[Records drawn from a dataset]

====================

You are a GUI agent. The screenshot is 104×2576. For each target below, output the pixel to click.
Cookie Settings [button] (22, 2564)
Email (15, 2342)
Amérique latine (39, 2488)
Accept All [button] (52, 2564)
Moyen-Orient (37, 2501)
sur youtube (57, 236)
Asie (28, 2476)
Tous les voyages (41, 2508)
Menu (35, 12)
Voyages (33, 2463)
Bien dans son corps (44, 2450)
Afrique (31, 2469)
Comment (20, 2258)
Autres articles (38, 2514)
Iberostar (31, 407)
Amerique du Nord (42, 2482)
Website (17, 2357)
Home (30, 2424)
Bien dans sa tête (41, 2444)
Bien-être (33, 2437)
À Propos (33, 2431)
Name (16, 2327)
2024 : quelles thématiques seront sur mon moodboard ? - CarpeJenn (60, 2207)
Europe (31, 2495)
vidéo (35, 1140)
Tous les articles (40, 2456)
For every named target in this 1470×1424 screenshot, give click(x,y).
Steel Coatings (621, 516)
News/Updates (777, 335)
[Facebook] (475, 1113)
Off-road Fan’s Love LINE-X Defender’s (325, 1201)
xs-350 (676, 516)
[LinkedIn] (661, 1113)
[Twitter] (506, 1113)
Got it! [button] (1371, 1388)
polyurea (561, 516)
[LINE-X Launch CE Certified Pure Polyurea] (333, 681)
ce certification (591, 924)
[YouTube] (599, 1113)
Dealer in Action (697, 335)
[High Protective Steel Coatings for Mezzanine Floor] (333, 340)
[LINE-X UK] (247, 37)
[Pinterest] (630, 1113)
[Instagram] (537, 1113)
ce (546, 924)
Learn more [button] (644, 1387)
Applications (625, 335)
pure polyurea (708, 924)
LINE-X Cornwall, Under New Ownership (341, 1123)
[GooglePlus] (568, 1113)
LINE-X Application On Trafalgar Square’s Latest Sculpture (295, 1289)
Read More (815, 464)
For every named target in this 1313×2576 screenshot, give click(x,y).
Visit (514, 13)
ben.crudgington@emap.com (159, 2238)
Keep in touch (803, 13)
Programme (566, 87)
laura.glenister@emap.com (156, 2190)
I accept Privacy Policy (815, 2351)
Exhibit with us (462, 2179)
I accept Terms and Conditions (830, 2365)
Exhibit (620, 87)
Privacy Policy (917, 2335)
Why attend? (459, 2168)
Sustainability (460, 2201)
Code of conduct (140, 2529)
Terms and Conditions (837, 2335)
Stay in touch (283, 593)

====================

Assignment: Please return exactly the lines that run from the line with "I accept Privacy Policy (815, 2351)" through the end of the records above, both included, and nothing more.

Result of this task:
I accept Privacy Policy (815, 2351)
Exhibit with us (462, 2179)
I accept Terms and Conditions (830, 2365)
Exhibit (620, 87)
Privacy Policy (917, 2335)
Why attend? (459, 2168)
Sustainability (460, 2201)
Code of conduct (140, 2529)
Terms and Conditions (837, 2335)
Stay in touch (283, 593)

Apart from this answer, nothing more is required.